Em agosto de 2021, o Ministro Dias Toffoli proferiu uma decisão monocrática determinando que todos os órgãos públicos revisassem os contratos em que houve a transferência de concessão, no prazo de dois anos, diante da suposta inconstitucionalidade do artigo em questão, exceto nos casos em de transferência de controle acionário. 

De acordo com o Ministro, a “nova” concessionária não teria se submetido ao imprescindível processo de licitação, o que seria vedado pela Constituição Federal, ao contrário da transferência de controle acionário, hipótese que não ensejaria qualquer violação ao dever de licitar, considerando que a pessoa jurídica seria a mesma que se sagrou vencedora do certame. 

Porém, contrariando o entendimento anteriormente manifestado durante o julgamento da ação, o próprio Ministro Toffoli, reviu o seu posicionamento, a fim de permitir a transferência de concessão e de controle societário independentemente de nova licitação, afirmando que o interessa à Administração é, acima de tudo, a seleção da proposta mais vantajosa, sendo indiferente a identidade do particular contratado, tese que prevaleceu ao final do julgamento. 

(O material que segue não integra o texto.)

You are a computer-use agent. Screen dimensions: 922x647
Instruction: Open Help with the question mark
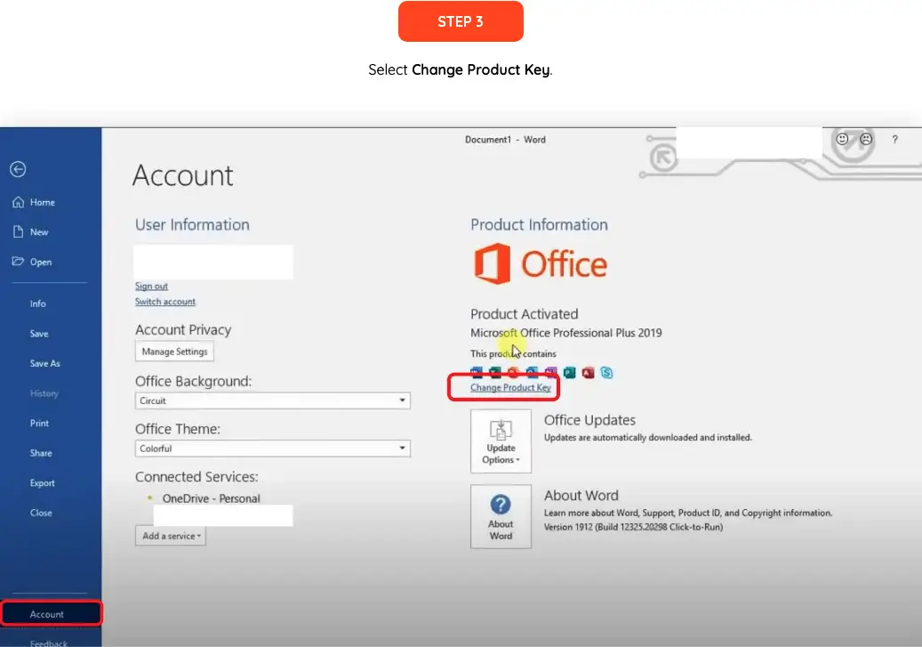click(894, 140)
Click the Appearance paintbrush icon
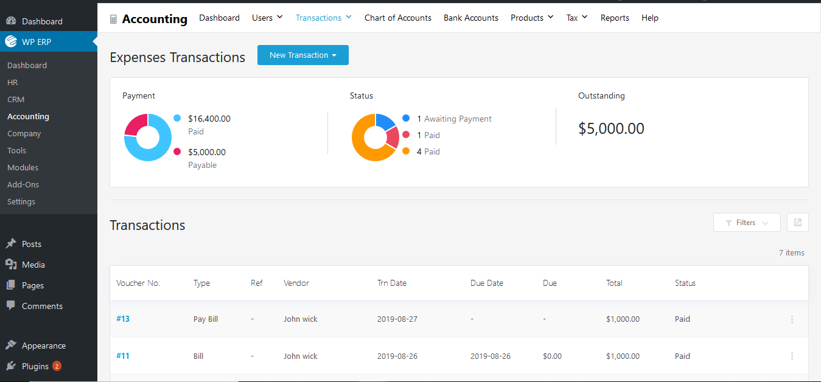 coord(12,345)
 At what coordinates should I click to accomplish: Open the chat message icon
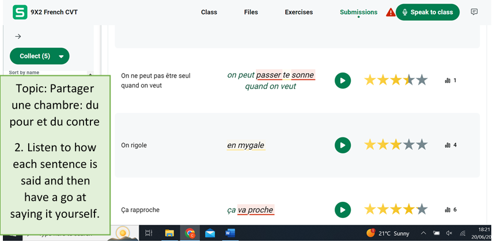pyautogui.click(x=474, y=12)
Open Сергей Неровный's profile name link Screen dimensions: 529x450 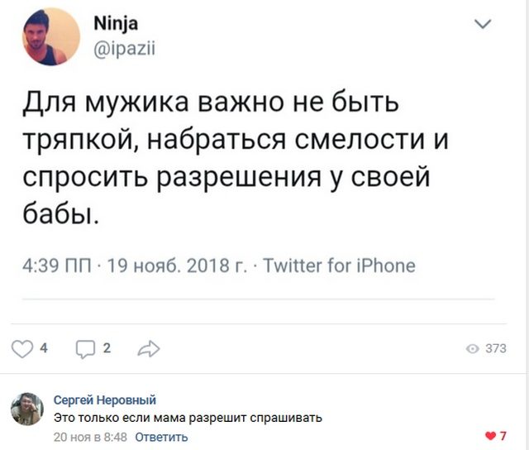click(104, 400)
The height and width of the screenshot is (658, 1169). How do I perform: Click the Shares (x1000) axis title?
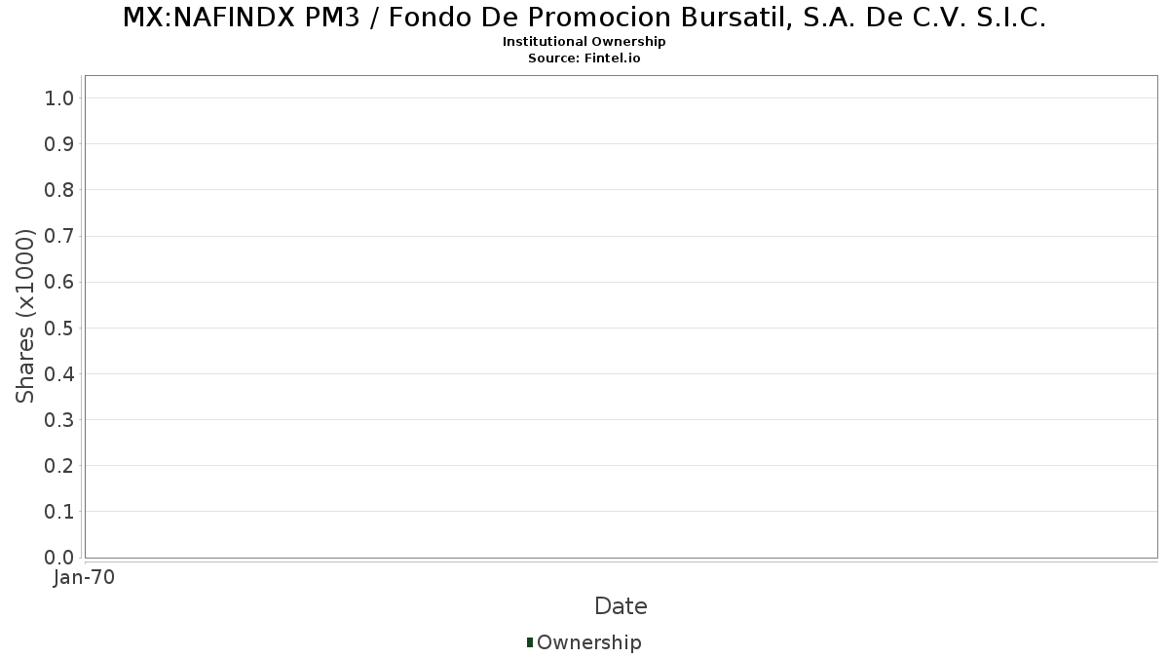25,316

Destarte, a decisão apreço é favorável para fomentar a segurança jurídica aos contratos de concessão regidos pela Lei Federal n° 8.987/1993, uma vez que se o dispositivo em apreço fosse julgado inconstitucional, estaria suprimida a liberdade que a concessionária tem de reorganizar a sua atividade, incluindo, especialmente, aquelas alterações societárias internas no âmbito de um grupo econômico.